• **Work task**:
All entries given below are to be returned word for word.

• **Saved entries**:
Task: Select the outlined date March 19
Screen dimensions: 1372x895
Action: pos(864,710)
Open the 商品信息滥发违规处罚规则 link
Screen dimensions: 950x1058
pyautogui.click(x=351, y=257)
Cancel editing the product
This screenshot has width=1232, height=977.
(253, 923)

• **Problem solution**:
Task: Select the outlined date March 19
Screen dimensions: 1372x895
Action: pos(864,710)
Open the 商品信息滥发违规处罚规则 link
Screen dimensions: 950x1058
pyautogui.click(x=351, y=257)
Cancel editing the product
This screenshot has width=1232, height=977.
(253, 923)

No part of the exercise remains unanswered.